Viele andere Riesen waren da, es mussten Hunderte sein. Sie grummelten, einige lachten. Eine Wand aus Leibern, die sich bis weit ins Tal erstreckte. Woher sie gekommen waren, wusste Rondrick nicht. Er wartete auf das feierliche Element des Rituals. Bisher war nicht viel geschehen. Er hatte einen Becher des Trankes geleert, während die magische Riesin über ihm thronte wie ein verwachsener Baum und mit den Händen seltsame Verrenkungen machte. Glaubten sie tatsächlich, mit diesem Hokuspokus würde sie etwas verändern?
Rondrick fragte sich, ob er erleichtert war. Vermutlich war er auch morgen noch ein ganz normaler Mensch. Nun gut – die Hauptsache war, es gab den Riesen Kraft für die sich nähernde Auseinandersetzung mit den Sumpfern.

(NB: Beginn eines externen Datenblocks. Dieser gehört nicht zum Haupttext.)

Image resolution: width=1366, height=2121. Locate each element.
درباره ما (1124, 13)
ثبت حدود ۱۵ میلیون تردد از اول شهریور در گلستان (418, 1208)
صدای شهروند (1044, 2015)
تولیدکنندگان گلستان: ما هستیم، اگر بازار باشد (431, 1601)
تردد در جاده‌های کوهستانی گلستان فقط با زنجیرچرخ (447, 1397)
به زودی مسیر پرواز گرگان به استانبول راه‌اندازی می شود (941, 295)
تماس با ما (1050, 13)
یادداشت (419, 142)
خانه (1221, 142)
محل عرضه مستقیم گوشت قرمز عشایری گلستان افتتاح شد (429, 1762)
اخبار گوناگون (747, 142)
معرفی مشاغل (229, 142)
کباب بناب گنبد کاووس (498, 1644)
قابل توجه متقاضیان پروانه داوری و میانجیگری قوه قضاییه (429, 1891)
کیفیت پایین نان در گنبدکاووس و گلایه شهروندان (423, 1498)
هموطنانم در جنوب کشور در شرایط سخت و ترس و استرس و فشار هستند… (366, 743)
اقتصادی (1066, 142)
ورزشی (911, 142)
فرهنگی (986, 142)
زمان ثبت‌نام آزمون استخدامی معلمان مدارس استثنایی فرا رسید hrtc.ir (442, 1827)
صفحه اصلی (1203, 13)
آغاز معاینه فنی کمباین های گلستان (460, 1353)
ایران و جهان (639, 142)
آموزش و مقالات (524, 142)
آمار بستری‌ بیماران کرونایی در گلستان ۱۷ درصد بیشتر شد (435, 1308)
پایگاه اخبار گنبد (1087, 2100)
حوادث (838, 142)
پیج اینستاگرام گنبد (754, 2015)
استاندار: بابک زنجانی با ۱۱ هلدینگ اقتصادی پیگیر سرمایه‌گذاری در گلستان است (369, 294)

Seine Augen wurden schwer.
Der Singsang der Riesin hatte etwas Einschläferndes, Hypnotisches. Er klang durchaus angenehm, auch wenn Rondrick keine Melodienfolge erkennen konnte. Ein tiefes Schwingen, das seinen Körper in Vibrationen versetzte.
Immer mehr Riesen drängten heran und gruppierten sich um Rondrick, Mutter Xentilos, Talus und Okor. Sie glotzten den Menschen mit weißen Augen an, einige grinsten – oder lächelten sie? – und fielen in den Singsang ein. Sogar Jamus und Egg schwangen hin und her wie Sonnenblumen im Wind.
Nun kam Bewegung in die Menge. Sie bildeten einen Kreis und stampften fast tänzerisch und sehr rhythmisch um das Feuer. Die Schallwellen liebkosten Rondrick und hoben ihn von seinem Sitzplatz hoch – jedenfalls kam es ihm so vor.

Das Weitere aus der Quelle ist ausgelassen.